The committee has exposed proposed temporary revisions to Statement of Statutory Accounting Principles Number 10 — Income Taxes – Alternative Language Proposal – for public comment.

The proposal, SSAP No. 10R, is an alternative to another revision proposal that was exposed Sept. 24, committee officials say.

If implemented as currently written, the latest proposal would affect insurance company statutory accounting in 2010 and would not apply to subsequent annual and interim periods, according to the proposal text.

The proposal deals with topics such as accounting for deferred income taxes, admissibility of income tax assets, intercompany income tax transactions, intraperiod tax allocations, and disclosures.

“For purposes of this statement, only adjusted gross deferred tax assets that are more likely than not (a likelihood of more than 50%) to be realized shall be considered in determining admitted adjusted gross deferred tax assets,” according to the proposal text.

If a reporting entity believed that there was a less than 50% chance that it would end up realizing the DTA, it should adjust the total DTA amount by a statutory valuation allowance, to come up with a new, lower amount that is “more likely than not to be realized,” according to the proposal.

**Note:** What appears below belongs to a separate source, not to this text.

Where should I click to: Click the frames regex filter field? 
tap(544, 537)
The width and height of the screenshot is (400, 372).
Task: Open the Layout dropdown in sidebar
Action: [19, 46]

Under the rules given in the September proposal, an insurance commissioner could decide, by regulation, whether a reporting entity could include DTAs in admitted asset and surplus totals in connection with determining “regulatory triggers,” or percentages or other amounts that might affect whether a regulator took major actions such as restricting extraordinary dividend payments or putting a company in rehabilitation.

The rules given in the new version appear to indicate that the reporting entity could include the DTAs, even if regulatory trigger matters were involved, but would have to report the DTAs separately.

The Consumer Federation of America, Washington, and the Center for Economic Justice, Austin, Texas, have written to oppose the idea of increasing the amount of DTAs that insurers could include in statutory surplus.

The proposed change seems to have more to do with puffing up insurer credit ratings than with improving recognition of good assets, the groups write.

“The proposed changes represent another giveaway to insurers at the cost of consumer protection, by allowing insurers to reduce the protection provided by statutory surplus with an increased portion of surplus compromised of non-liquid assets,” the groups write.

Comments on the latest proposal are due Nov. 19.

The Financial Condition Committee at the NAIC, Kansas City, Mo., plans to consider comments during a conference call at noon Nov. 24 and may adopt the proposal during that call, officials say.